Depois de olhar estes trabalhos, poder-se-ia falar de outros pintores, poder-se-ia também falar, especulando, sobre as Escolas que “fazem” artistas, suas práticas, modos e resultados; porém, mais produtivo, mais imediato, mais certo com a função deste texto, será interrogar estas pinturas no seu aparecer e nos seus elementos constitutivos, ora formais, ora físicos, ora poéticos.

O QUADRO - O quadro é um limite físico e uma forma, rectangular ou quadrada que se impõe numa composição, tanto mais quanto esta tende a repetir no seu espaço o quadro, o quadrado dentro do quadro. Se os limites se impõem com tal força não vale a pena iludi-lo, repetem--se, afirmam-se, essa, a raiz de muita pintura que se transforma na cons-ciência e na prática de um objecto, este objecto, o quadro, quero dizer um limite, o seu limite físico, que a pintura combate ou, como vemos aqui, acentua.

O CÍRCULO - Signo de totalidade ele é a forma oposta à ortogonalidade do quadro quadrado. Nesta pintura ele surge, surge continuamente, modes-tamente, anedoticamente até, um pormenor que quase sempre pode ser lido enquanto figura: a roda de um carro, por exemplo, a marca repetí- vel, serial, ou ainda afirmação do centro ou dos bordos da composição. No centro torna-se expressamente num alvo, em diálogo com o labiríntico limite do quadro: “Tiro ao alvo”. Na aplicação figurativa pode tornar-se numa espécie de olho voraz e vertiginoso, pulsante, que por momentos parece destruir organização de pesos e medidas que é cada um destes trabalhos: “Estou louco por ti”. Há caso a caso, círculo a círculo, um principio ilimitado, domesticado embora, que se contrapõe ao império dos limites e do equilíbrio.

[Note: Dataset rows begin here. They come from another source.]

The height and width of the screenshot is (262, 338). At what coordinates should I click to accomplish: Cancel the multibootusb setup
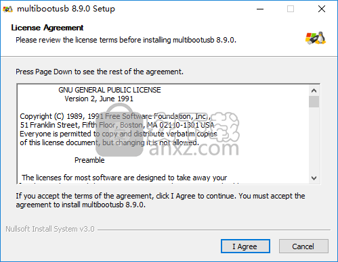tap(303, 246)
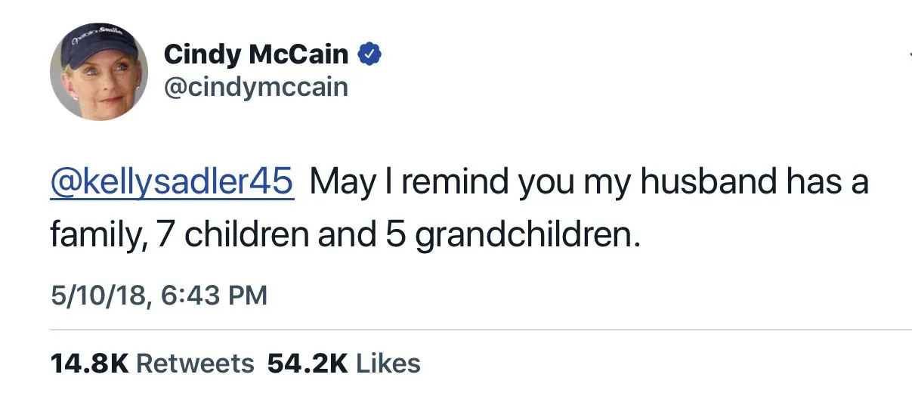Expand the tweet options chevron at top right

(x=908, y=54)
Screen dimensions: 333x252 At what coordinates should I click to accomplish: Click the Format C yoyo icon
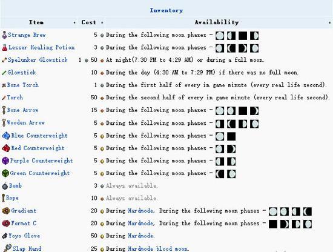coord(6,224)
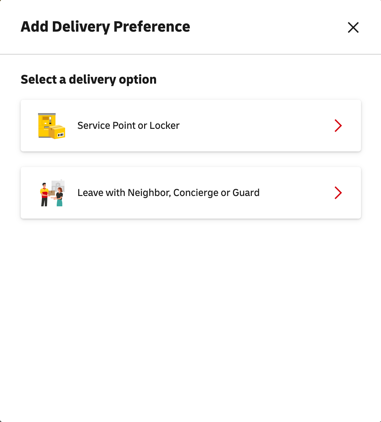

“ALEA” - Falemos do acaso, do scrible ou da garatuja, do escorrido e do pingado, do que se desaprende num risco que deixou de desenhar, esse é um território, melhor, um traçado de pequenas convulsões, muitas vezes a partir dos círculos, que tende a fazer vibrar estes trabalhos, que desmancham, empancam, fazem escorregar o olhar, como outros tantos sinais de uma liberdade possível e desejável.

COISAS - Coisas/coisas subentendidas na designação “técnica mista”, coisas que nos ajudariam a definir estes trabalhos como colagens, vendo, por exemplo, os cordéis que são muitas das suas linhas, sentindo a presença do desenho ou da grafite em tantos outros lugares; mas coisas que são, deliberadamente, formas, sempre.

LETRAS E PALAVRAS - No contraponto entre a letra capital pintada e a cursiva a lápis, entre a afirmação no espaço e o comentário e (ou) o título, entre o ilustrativo e o irónico, assim esta pintura se mostra, de/monstrando-se. Tudo se pode fazer em pintura, tudo se pode dizer também, Ana Pimentel tem a cada passo da sua prática como pintora, a plena consciência dessa situação; entre o “estilo e o grito”, entre o limite e a possível vertigem, os seus trabalhos são, caso a caso, a ilustração de uma fronteira, de um contraste, dir-se-ia até do desejo e do pudor. Assim esta pintura se vai lendo como uma contínua auto aprendizagem, entre perigos da satisfação que a acomoda e o pulsar expressivo que a percorre.